A Revista SUR, da Conectas, traz na edição 17 um artigo escrito por Serges Alain Djoyou Kamga e Siyambonga Heleba, da Universidade de Joanesburgo, sobre o fato de a África do Sul não conseguir universalizar o acesso a direitos básicos, mesmo com toda a expectativa pós-Apartheid e da construção de um conjunto robusto de garantias constitucionais.
“Apesar do crescimento que podemos enxergar no plano internacional, as pessoas ainda são muito pobres aqui. Muitas pessoas ainda não têm acesso a saneamento básico, água limpa, emprego. Eu diria que a pobreza é uma realidade na África do Sul. Tentamos (no artigo) avaliar e entender por que o crescimento econômico não está se tornando uma realidade e não e traduz em direitos humanos para as pessoas”, diz Kamga.
Revista SUR é publicada pela Conectas em 3 idiomas e distribuída para mais de 100 países.
Leia a íntegra do artigo e veja abaixo os principais trechos da entrevista com os autores:
Conectas – O que os levou a pesquisar este tema e escrever o artigo?

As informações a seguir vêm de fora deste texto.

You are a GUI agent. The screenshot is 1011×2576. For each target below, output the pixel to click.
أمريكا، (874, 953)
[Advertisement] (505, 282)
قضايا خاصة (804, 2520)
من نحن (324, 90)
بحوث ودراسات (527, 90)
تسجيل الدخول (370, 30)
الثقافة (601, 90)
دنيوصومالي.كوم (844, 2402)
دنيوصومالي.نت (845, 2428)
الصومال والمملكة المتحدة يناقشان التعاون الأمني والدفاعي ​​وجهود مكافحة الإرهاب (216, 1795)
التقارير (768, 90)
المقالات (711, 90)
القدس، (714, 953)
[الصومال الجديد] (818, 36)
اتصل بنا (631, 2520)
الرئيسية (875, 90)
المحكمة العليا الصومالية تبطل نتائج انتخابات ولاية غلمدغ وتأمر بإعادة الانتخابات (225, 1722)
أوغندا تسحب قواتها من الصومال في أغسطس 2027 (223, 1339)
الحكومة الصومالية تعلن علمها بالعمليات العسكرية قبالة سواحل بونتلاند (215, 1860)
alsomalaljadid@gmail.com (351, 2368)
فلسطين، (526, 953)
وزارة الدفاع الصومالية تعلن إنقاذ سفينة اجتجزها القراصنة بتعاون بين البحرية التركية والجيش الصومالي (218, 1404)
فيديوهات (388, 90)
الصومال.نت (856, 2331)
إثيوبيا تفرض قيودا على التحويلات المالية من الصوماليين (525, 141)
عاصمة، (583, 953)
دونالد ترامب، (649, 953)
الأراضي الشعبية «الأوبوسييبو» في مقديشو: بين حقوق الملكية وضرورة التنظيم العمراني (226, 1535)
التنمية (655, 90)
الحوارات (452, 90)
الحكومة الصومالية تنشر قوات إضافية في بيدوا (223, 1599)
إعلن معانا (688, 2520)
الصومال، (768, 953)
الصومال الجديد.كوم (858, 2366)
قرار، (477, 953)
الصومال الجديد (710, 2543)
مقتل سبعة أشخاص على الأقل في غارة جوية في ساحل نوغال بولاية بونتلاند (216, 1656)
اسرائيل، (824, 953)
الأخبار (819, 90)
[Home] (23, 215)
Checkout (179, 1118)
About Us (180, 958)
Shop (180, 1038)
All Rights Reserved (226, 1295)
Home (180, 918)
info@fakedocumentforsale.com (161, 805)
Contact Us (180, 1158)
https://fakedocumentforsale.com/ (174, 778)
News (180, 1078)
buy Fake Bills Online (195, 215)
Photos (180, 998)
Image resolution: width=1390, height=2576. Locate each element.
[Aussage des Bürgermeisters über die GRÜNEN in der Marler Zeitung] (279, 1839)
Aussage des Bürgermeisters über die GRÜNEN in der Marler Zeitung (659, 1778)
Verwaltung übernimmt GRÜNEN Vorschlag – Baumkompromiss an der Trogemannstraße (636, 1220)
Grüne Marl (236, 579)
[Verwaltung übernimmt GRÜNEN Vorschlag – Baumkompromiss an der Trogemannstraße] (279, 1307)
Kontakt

Serges Kamga – Na verdade, pensamos nesse artigo ao nos depararmos com observações básicas. A África do Sul é hoje um país emergente. Ela integra o G20, bem como o bloco Brics (Brasil, Rússia, Índia, China e África do Sul). Isso nos leva a crer que o país tem um bom crescimento econômico. No entanto, há um problema, pois, apesar desse crescimento que podemos enxergar no plano internacional, as pessoas ainda são muito pobres aqui. Muitas pessoas ainda não têm acesso a saneamento básico. Não há acesso a água limpa, emprego. Eu diria que a pobreza é uma realidade na África do Sul. Portanto, com base nessas observações, tentamos avaliar e entender por que o crescimento econômico – reconhecido internacionalmente – não está se tornando uma realidade e não e traduz em direitos humanos para as pessoas. Essa é a ideia do artigo.
Siyambonga Helaba – A África do Sul teve altos níveis de crescimento econômico ao longo dos últimos anos. Os relatórios divulgados pelo governo revelam que um número bastante grande de pessoas passou a ter acesso à moradia. Elas têm acesso a água, eletricidade e outros serviços básicos. No entanto, como disse o meu colega, um grande número de pessoas ainda não têm acesso a esses serviços básicos e, portanto, a África do Sul é um bom exemplo e um estudo de caso interessante para que se compreenda se o crescimento econômico pode se traduzir em acesso a direitos. Assim, acreditamos que seja o melhor país para se debruçar sobre essa questão e é interessante notar que nele há um ambiente propício para que o crescimento se traduza em direitos.
Há diversos artigos na Constituição do país que garantem esses direitos. No entanto, o crescimento econômico por si só não significa o acesso automático a eles e é necessário que esse ambiente tenha ainda outras características. Há que primeiro se contar com um ambiente legal favorável e a África do Sul tem em sua Constituição e em outras leis aprovadas meios para garantir que os direitos expressos na Carta Magna sejam colocados em prática. Além disso, (a Constituição) prevê instituições independentes que monitoram o governo para que ele de fato cumpra as suas obrigações de acordo com o texto constitucional.
Uma das instituições previstas na Constituição é o Judiciário.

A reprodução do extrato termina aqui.